EPA’s sole justification for now completely abandoning SSM accommodations is the conclusion that an affirmative defense for malfunctions renders any and all of the seventeen SIPs containing such provisions “substantially inadequate” in the wake of NRDC v. EPA. Yet that decision does not extend to affirmative defense provisions in SIPs, as noted above, and is therefore not a good reason for disregarding longstanding agency SSM policy. Indeed, EPA’s wholesale reversal of its SSM Policy is directly contrary to numerous other federal appellate courts that have squarely addressed the issue and held that SIP and Federal Implementation Plan (“FIP”) affirmative defense provisions for malfunction events are consistent with the CAA. See Luminant Generation Co. v. EPA; Mont. Sulphur & Chemical v. EPA; Ariz. Public Service Co. v. EPA.
Many facilities requiring air permits to operate have complex mechanical and electronic equipment with countless components that, by their nature, may inevitably fail or malfunction at some point, despite an operator’s best efforts and regular maintenance. Most remaining affirmative defense provisions, based on EPA’s historical direction (and the efforts of Sierra Club and other environmental groups to eliminate all SSM provisions as somehow being illegal), would now be sufficiently tailored (following the 2013 SIP Call) to balance the practical realities of unforeseen component failure and the responsibility of facility operators to minimize excess emissions through adherence to good air pollution control practices. Indeed, a malfunction affirmative defense may only be invoked in most states when the excess emissions were caused by a sudden, unavoidable breakdown of equipment, or a sudden, unavoidable failure of a process to operate in the normal or usual manner, beyond the reasonable control of the operator. See, e.g., Colorado Air Quality Control Commission Common Provisions Regulation Sect. II.E.1. SSM affirmative defenses also typically require that operators make repairs as expeditiously as practicable, minimize the amount and duration of excess emissions, and take all reasonably possible steps to minimize the impact of the excess emissions on ambient air quality. These important and material qualifying pre-conditions to availing oneself of a malfunction affirmative defense ensure that air quality is being protected to the maximum extent practicable, even during malfunctions, consistent with good air pollution control practice.

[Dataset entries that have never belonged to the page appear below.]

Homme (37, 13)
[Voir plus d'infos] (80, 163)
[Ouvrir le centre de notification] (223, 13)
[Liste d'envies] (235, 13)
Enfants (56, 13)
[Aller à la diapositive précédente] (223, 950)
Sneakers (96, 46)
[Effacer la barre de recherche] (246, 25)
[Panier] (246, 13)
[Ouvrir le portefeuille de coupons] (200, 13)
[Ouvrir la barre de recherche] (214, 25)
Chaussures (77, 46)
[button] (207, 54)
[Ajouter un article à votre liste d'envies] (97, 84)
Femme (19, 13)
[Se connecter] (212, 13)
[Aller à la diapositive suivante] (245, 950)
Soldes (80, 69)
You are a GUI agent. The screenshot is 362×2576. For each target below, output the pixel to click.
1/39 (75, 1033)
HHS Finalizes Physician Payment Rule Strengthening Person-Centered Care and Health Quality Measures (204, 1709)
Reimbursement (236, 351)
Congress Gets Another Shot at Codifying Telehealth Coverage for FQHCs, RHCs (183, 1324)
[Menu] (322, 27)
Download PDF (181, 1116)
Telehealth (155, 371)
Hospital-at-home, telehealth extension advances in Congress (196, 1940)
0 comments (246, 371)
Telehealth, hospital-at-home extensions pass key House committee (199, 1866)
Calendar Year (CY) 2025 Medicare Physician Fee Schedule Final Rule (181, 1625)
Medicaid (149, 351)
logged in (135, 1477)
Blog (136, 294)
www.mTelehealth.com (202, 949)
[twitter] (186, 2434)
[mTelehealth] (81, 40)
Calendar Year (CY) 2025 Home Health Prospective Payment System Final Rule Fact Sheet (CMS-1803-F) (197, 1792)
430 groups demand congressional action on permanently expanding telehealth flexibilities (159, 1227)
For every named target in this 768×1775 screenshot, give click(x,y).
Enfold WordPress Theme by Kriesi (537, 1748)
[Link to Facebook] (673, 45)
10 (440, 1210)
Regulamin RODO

Expecting operators to predict the future and imposing stiff penalties when they can’t defies common sense, and ignores centuries of jurisprudence that recognize the need for exceptions due to circumstances beyond one’s reasonable control, such as the universally understood concept of force majeure. It is perhaps ironic that an agency that has focused upon the use of improved emerging and available technologies to create Next Generation or “NextGen” Compliance requirements simply doesn’t “get it” when a technology or device fails to operate as designed and intended, and then gets a hammer out to whack the operator, as if that will “deter” future malfunctions…bad machine!